◆ Stored items from a collection
+ + + +
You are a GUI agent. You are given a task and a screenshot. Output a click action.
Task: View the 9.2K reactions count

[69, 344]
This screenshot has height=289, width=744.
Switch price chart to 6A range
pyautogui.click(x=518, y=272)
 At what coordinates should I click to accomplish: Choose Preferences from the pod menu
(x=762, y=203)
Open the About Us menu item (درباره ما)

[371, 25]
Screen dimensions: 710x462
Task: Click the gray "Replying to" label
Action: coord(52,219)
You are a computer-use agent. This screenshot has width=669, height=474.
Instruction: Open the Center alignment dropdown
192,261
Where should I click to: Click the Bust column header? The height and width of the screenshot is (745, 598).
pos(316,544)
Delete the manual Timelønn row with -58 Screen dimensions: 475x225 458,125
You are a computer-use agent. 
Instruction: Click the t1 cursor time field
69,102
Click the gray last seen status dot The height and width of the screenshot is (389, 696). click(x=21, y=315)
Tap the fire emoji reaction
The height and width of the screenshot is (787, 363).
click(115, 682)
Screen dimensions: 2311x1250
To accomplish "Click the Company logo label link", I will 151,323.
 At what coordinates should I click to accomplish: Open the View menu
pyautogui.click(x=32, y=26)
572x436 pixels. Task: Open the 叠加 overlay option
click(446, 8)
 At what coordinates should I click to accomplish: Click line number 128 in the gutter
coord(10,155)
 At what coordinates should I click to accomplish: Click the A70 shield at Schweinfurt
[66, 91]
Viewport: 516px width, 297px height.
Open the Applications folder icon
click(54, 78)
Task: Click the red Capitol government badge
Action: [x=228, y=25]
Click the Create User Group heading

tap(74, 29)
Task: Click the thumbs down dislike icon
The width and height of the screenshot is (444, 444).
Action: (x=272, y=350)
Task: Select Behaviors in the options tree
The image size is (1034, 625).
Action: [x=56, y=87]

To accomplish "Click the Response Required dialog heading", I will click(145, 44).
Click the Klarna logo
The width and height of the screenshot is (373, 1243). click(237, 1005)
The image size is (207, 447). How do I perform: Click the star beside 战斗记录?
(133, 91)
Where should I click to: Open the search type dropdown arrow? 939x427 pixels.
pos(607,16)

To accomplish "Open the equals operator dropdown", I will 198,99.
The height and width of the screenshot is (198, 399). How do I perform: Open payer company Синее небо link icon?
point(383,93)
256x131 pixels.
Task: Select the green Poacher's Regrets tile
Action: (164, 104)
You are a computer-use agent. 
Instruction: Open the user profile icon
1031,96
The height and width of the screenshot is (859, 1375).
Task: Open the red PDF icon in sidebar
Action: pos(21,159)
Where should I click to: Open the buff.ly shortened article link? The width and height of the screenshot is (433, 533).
+ + + +
◆ Directions for this task
Transcribe every line of the records, keeping each one exact.

◆ Exercise output
You are a GUI agent. You are given a task and a screenshot. Output a click action.
Task: View the 9.2K reactions count

[69, 344]
This screenshot has height=289, width=744.
Switch price chart to 6A range
pyautogui.click(x=518, y=272)
 At what coordinates should I click to accomplish: Choose Preferences from the pod menu
(x=762, y=203)
Open the About Us menu item (درباره ما)

[371, 25]
Screen dimensions: 710x462
Task: Click the gray "Replying to" label
Action: coord(52,219)
You are a computer-use agent. This screenshot has width=669, height=474.
Instruction: Open the Center alignment dropdown
192,261
Where should I click to: Click the Bust column header? The height and width of the screenshot is (745, 598).
pos(316,544)
Delete the manual Timelønn row with -58 Screen dimensions: 475x225 458,125
You are a computer-use agent. 
Instruction: Click the t1 cursor time field
69,102
Click the gray last seen status dot The height and width of the screenshot is (389, 696). click(x=21, y=315)
Tap the fire emoji reaction
The height and width of the screenshot is (787, 363).
click(115, 682)
Screen dimensions: 2311x1250
To accomplish "Click the Company logo label link", I will 151,323.
 At what coordinates should I click to accomplish: Open the View menu
pyautogui.click(x=32, y=26)
572x436 pixels. Task: Open the 叠加 overlay option
click(446, 8)
 At what coordinates should I click to accomplish: Click line number 128 in the gutter
coord(10,155)
 At what coordinates should I click to accomplish: Click the A70 shield at Schweinfurt
[66, 91]
Viewport: 516px width, 297px height.
Open the Applications folder icon
click(54, 78)
Task: Click the red Capitol government badge
Action: [x=228, y=25]
Click the Create User Group heading

tap(74, 29)
Task: Click the thumbs down dislike icon
The width and height of the screenshot is (444, 444).
Action: (x=272, y=350)
Task: Select Behaviors in the options tree
The image size is (1034, 625).
Action: [x=56, y=87]

To accomplish "Click the Response Required dialog heading", I will click(145, 44).
Click the Klarna logo
The width and height of the screenshot is (373, 1243). click(237, 1005)
The image size is (207, 447). How do I perform: Click the star beside 战斗记录?
(133, 91)
Where should I click to: Open the search type dropdown arrow? 939x427 pixels.
pos(607,16)

To accomplish "Open the equals operator dropdown", I will 198,99.
The height and width of the screenshot is (198, 399). How do I perform: Open payer company Синее небо link icon?
point(383,93)
256x131 pixels.
Task: Select the green Poacher's Regrets tile
Action: (164, 104)
You are a computer-use agent. 
Instruction: Open the user profile icon
1031,96
The height and width of the screenshot is (859, 1375).
Task: Open the red PDF icon in sidebar
Action: pos(21,159)
Where should I click to: Open the buff.ly shortened article link? The width and height of the screenshot is (433, 533).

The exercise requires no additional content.